Interpretive Summary: Viroids are the smallest pathogenic agents yet described small (246-399 nucleotides), circular RNA molecules lacking both the messenger RNA activity and protein coat of conventional viruses. Thus far, viroids are known to infect only plants where they cause a number of economically significant diseases. In this study, potato spindle tuber viroid (PSTVd) was used as a "probe" to characterize the process by which RNA molecules move from the cytoplasm into the nucleus of a plant cell. We have chosen to study this process because RNA transport to the correct cellular compartment is absolutely critical to the proper functioning of both normal and genetically engineered plant genes. To our knowledge, our studies are the first to examine the mechanisms of nuclear transport of RNA in plants. As such, they will be of greatest interest to research scientists and others working in the general area of plant molecular biology.

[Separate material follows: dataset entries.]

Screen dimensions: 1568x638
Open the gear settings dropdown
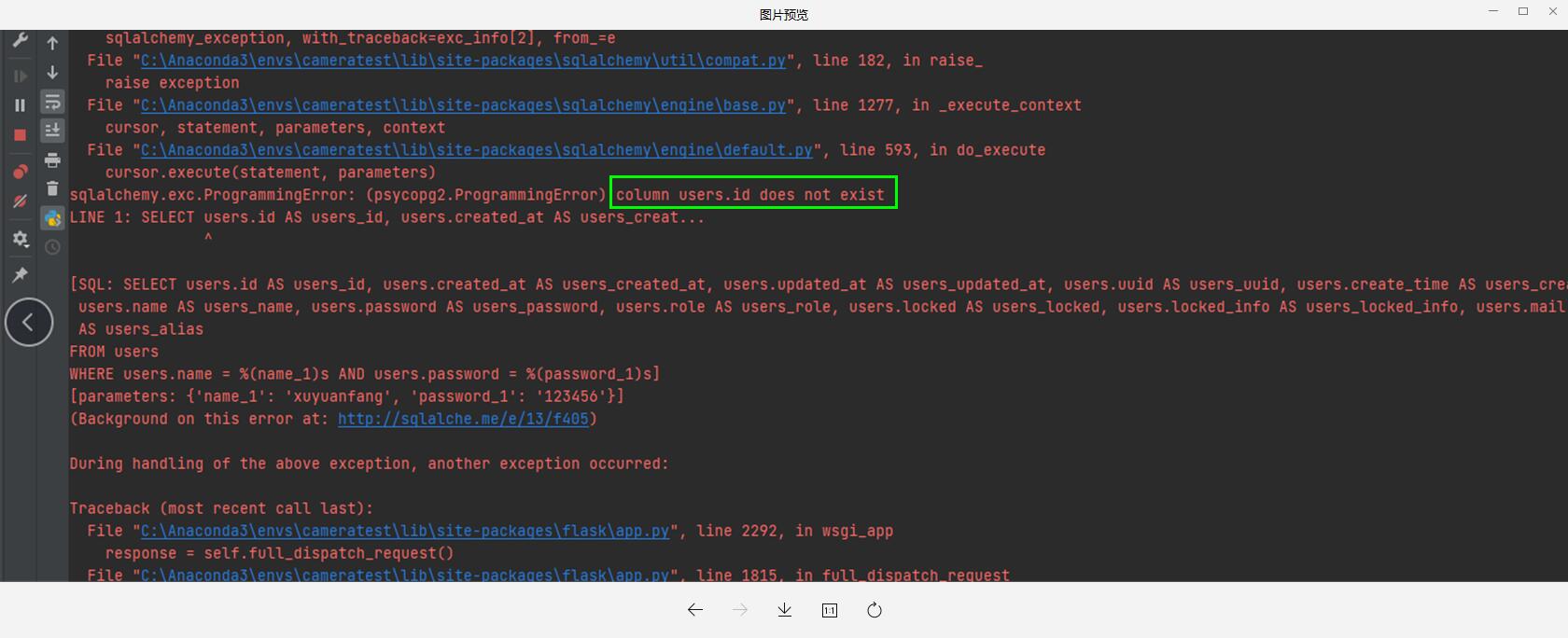click(20, 240)
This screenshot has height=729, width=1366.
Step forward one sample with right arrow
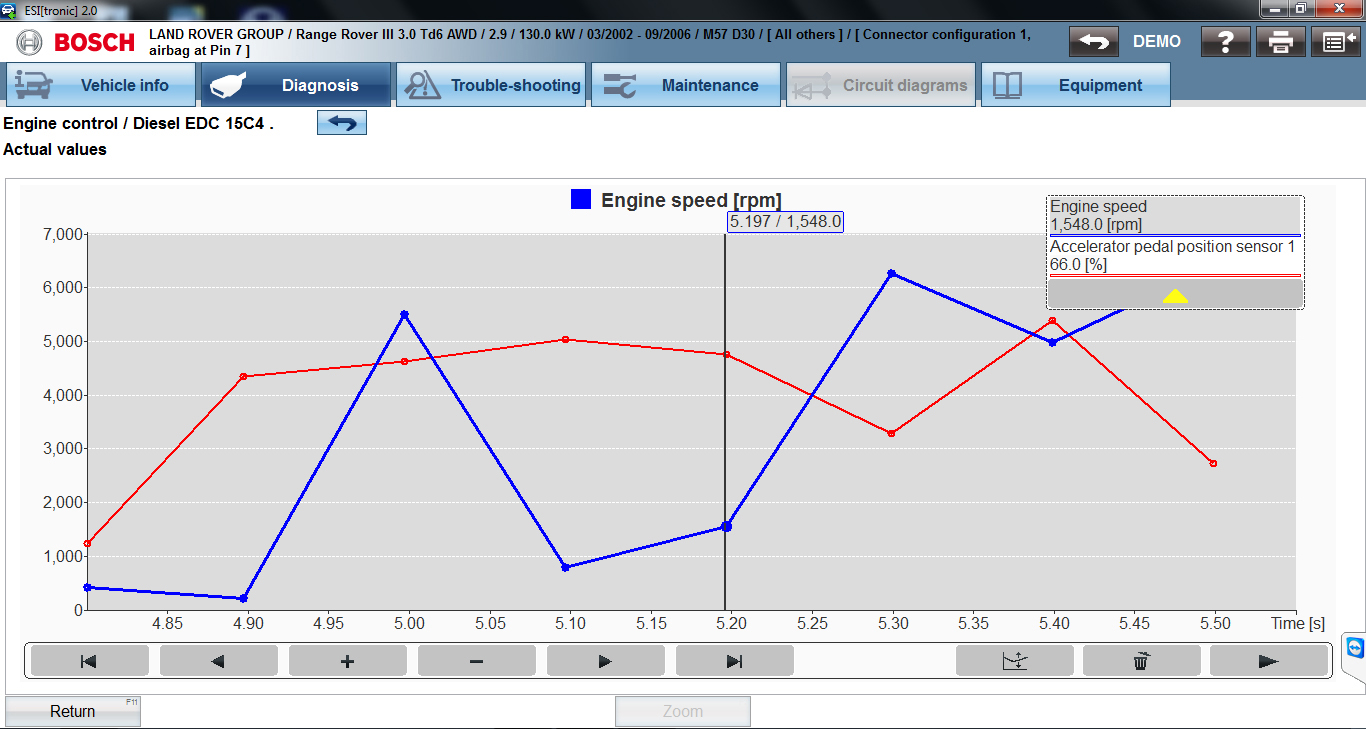[x=605, y=661]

Technical Abstract: Most viroids replicate in the nuclei of infected plant cells. Nuclear import of the incoming RNA thus represents a key control point for establishment of a systemic infection. However, little is known about the mechanisms by which viroids are transported into the nucleus. We have characterized nuclear import of infectious, fluorescein-labeled potato spindle tuber viroid (F-PSTVd) in permeabilized tobacco BY2 cells. Import was observed for F-PSTVd but not for mRNA fragments of the same size or two viroids believed to replicate in the chloroplasts. Import of F-PSTVd was inhibited by addition of a 10-fold excess of nonfluorescent PSTVd but not by similar amounts of control RNAs. Import was not inhibited by pre-incubation with GTP- -S or GDP- -S, however. Disruption of microtubules and actin filaments with oryzalin or cytochalasin D did not inhibit F-PSTVd import. Taken together, our results indicate that (i) PSTVd possesses a sequence and/or structural motif for nuclear import and (ii) the import is a cytoskeleton- independent process that is mediated by a specific and saturable receptor. Insensitivity to GTP- -S and GDP- -S treatment suggests that PSTVd import is not couple to Ran GTPase cycle, which mediates nuclear transport of many proteins and nucleic acids. To our knowledge, our studies are the first to examine the mechanisms of nuclear transport of RNA in plants.